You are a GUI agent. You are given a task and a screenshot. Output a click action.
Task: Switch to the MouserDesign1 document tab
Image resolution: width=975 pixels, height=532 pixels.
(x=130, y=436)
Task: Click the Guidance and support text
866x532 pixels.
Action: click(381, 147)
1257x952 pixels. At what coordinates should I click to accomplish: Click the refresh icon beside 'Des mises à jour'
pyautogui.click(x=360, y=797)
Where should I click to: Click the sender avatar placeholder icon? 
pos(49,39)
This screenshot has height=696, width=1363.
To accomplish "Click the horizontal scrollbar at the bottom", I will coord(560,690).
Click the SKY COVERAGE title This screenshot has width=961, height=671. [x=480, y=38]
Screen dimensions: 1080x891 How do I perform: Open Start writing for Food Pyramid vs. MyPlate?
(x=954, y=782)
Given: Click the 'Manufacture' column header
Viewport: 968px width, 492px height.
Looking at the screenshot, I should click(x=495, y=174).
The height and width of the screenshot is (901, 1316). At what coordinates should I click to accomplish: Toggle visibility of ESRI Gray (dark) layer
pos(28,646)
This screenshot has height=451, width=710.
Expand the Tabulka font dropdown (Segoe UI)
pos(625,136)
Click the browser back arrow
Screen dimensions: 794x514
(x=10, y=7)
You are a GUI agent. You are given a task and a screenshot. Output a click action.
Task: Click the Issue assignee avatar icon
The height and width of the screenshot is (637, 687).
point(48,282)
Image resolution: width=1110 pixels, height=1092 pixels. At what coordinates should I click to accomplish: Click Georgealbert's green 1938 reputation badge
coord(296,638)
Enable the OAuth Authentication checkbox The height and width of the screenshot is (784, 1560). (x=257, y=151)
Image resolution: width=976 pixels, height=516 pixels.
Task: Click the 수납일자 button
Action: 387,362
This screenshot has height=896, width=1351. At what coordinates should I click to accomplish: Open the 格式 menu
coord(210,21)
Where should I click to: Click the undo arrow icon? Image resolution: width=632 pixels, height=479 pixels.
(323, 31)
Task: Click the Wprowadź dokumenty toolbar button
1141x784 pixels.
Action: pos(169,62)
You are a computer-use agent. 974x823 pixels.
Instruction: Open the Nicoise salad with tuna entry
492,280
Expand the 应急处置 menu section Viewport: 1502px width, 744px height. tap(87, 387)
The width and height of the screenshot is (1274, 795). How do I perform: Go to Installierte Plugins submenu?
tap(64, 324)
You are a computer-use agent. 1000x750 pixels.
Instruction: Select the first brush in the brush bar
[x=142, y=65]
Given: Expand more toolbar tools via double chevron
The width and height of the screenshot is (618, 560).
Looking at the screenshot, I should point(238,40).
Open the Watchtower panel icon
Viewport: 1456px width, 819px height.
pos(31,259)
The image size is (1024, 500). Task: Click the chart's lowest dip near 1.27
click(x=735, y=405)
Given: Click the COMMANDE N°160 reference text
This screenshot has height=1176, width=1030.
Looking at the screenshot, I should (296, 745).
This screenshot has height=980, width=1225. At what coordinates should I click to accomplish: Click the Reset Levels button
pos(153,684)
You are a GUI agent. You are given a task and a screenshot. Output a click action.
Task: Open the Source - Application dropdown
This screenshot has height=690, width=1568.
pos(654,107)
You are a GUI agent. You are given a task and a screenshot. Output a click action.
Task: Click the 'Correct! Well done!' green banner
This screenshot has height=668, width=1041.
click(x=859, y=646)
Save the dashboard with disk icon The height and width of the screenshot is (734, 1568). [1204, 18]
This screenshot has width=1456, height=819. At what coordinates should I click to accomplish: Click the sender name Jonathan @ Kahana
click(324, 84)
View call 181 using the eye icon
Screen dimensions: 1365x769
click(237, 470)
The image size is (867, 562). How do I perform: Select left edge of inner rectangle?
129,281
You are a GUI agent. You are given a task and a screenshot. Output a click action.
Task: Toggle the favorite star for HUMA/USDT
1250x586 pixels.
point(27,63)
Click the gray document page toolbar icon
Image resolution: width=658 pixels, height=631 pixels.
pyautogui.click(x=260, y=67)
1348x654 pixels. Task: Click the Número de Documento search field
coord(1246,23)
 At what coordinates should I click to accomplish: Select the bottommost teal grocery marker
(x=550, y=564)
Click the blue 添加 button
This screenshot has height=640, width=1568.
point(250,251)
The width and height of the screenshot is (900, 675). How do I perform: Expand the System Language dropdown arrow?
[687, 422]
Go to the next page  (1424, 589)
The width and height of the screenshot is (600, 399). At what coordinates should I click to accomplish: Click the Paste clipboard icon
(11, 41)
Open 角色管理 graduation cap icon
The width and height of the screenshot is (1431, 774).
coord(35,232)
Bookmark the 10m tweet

● Task details
Tally, across the records, each line that contains the word "text", and answer with nothing except the count.

● Exercise solution
2